[Text and element pointing records]
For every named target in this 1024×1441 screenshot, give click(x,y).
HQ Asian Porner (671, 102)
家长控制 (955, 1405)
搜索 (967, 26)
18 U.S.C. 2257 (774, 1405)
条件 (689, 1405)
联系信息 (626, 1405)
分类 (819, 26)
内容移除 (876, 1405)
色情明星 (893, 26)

● What is required: Collect each line of the items that contains the string "click". Case counts.

● In response:
For every named target in this 1024×1441 screenshot, give click(x,y).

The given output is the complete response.